• DATA SHOWN:

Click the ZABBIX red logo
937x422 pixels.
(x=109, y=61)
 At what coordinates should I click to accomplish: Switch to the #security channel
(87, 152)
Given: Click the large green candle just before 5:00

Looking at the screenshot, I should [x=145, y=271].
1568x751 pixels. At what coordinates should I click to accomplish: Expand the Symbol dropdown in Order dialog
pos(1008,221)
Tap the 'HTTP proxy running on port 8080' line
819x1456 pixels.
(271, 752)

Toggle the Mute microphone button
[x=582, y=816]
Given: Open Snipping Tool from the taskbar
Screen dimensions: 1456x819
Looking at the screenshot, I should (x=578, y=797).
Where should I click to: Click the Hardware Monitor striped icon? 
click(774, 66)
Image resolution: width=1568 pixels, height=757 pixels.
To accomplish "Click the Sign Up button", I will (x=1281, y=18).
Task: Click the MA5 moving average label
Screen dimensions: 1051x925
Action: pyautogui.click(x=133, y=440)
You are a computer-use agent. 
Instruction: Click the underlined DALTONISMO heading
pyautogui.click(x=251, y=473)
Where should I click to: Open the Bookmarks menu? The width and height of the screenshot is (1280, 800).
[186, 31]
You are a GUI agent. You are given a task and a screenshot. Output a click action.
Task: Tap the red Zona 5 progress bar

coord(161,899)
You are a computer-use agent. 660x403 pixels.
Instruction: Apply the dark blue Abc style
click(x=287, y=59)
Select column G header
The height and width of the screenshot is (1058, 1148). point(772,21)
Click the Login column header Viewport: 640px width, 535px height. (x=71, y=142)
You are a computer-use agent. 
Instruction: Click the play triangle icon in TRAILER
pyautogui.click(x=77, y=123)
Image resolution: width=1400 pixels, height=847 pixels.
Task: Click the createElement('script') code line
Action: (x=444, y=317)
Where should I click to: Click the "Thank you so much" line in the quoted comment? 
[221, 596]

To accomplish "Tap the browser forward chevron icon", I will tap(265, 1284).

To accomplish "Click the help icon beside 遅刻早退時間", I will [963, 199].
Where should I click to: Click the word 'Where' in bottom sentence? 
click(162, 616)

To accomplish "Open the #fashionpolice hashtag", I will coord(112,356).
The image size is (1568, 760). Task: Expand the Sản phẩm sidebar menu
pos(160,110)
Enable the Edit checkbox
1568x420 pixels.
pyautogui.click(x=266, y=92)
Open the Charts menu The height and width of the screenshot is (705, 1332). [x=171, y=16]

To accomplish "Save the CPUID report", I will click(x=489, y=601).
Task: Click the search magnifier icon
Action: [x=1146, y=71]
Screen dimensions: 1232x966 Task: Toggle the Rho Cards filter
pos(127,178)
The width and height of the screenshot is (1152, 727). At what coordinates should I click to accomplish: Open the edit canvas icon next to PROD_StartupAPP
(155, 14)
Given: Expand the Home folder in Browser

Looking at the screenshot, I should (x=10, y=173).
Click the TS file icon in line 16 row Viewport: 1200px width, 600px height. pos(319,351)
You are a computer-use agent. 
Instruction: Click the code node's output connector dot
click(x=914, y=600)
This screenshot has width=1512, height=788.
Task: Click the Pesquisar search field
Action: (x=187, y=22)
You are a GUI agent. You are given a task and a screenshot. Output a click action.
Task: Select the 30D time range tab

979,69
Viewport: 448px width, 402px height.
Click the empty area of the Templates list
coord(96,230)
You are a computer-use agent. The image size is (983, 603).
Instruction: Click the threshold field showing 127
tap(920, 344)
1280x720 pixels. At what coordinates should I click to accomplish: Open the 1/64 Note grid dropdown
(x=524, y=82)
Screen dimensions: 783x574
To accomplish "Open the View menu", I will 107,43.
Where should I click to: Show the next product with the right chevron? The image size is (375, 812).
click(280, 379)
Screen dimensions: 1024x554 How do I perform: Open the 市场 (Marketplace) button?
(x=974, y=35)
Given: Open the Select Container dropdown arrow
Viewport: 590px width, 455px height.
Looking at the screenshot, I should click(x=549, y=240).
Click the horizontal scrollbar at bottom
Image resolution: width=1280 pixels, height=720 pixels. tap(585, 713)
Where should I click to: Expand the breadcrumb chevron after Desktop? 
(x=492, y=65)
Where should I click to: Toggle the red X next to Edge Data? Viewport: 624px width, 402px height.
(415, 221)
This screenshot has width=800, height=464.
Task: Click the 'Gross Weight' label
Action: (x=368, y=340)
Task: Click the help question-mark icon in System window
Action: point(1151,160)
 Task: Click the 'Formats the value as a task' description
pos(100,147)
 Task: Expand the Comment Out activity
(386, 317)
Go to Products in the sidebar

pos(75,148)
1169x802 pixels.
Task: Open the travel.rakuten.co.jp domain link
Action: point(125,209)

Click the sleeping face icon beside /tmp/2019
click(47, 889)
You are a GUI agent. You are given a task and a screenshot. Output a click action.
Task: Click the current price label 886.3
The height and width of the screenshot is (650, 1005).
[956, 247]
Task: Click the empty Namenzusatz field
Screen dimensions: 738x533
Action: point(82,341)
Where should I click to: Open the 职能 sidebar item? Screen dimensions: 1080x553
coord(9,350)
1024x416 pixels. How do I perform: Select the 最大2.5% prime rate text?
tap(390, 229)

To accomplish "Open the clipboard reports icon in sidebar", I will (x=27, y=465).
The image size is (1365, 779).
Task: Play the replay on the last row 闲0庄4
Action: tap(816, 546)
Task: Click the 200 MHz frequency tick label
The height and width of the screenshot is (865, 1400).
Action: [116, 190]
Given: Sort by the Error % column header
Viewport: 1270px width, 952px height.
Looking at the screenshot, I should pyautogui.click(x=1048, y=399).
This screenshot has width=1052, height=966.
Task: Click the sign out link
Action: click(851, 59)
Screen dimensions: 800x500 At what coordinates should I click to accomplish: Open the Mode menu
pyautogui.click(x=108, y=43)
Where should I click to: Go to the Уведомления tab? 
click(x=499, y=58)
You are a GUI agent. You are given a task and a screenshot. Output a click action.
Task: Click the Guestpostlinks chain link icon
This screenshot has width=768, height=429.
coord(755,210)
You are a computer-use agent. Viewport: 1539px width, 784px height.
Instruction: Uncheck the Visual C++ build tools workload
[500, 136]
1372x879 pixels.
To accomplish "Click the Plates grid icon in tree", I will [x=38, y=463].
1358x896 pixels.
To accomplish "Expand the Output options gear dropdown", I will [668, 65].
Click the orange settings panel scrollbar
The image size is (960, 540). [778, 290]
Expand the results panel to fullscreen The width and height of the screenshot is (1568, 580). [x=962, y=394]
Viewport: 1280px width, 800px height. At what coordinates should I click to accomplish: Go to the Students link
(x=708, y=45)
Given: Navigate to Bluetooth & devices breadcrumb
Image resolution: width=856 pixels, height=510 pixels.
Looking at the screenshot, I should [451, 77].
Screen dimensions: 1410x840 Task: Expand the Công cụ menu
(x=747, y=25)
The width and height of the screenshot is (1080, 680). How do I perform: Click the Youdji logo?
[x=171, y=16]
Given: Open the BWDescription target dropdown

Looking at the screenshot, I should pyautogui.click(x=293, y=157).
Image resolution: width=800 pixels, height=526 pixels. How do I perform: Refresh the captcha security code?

• EXERCISE TASK: Recast the records as a Markdown table with the columns Row and Record line, beginning at the line that contains "Screen dimensions: 1024x554" and stopping after the line that contains "tap(390, 229)". Leave out blank lines.

• TASK OUTPUT:
| Row | Record line |
|---|---|
| 1 | Screen dimensions: 1024x554 How do I perform: Open the 市场 (Marketplace) button? |
| 2 | (x=974, y=35) |
| 3 | Given: Open the Select Container dropdown arrow |
| 4 | Viewport: 590px width, 455px height. |
| 5 | Looking at the screenshot, I should click(x=549, y=240). |
| 6 | Click the horizontal scrollbar at bottom |
| 7 | Image resolution: width=1280 pixels, height=720 pixels. tap(585, 713) |
| 8 | Where should I click to: Expand the breadcrumb chevron after Desktop?  |
| 9 | (x=492, y=65) |
| 10 | Where should I click to: Toggle the red X next to Edge Data? Viewport: 624px width, 402px height. |
| 11 | (415, 221) |
| 12 | This screenshot has width=800, height=464. |
| 13 | Task: Click the 'Gross Weight' label |
| 14 | Action: (x=368, y=340) |
| 15 | Task: Click the help question-mark icon in System window |
| 16 | Action: point(1151,160) |
| 17 |  Task: Click the 'Formats the value as a task' description |
| 18 | pos(100,147) |
| 19 |  Task: Expand the Comment Out activity |
| 20 | (386, 317) |
| 21 | Go to Products in the sidebar |
| 22 | pos(75,148) |
| 23 | 1169x802 pixels. |
| 24 | Task: Open the travel.rakuten.co.jp domain link |
| 25 | Action: point(125,209) |
| 26 | Click the sleeping face icon beside /tmp/2019 |
| 27 | click(47, 889) |
| 28 | You are a GUI agent. You are given a task and a screenshot. Output a click action. |
| 29 | Task: Click the current price label 886.3 |
| 30 | The height and width of the screenshot is (650, 1005). |
| 31 | [956, 247] |
| 32 | Task: Click the empty Namenzusatz field |
| 33 | Screen dimensions: 738x533 |
| 34 | Action: point(82,341) |
| 35 | Where should I click to: Open the 职能 sidebar item? Screen dimensions: 1080x553 |
| 36 | coord(9,350) |
| 37 | 1024x416 pixels. How do I perform: Select the 最大2.5% prime rate text? |
| 38 | tap(390, 229) |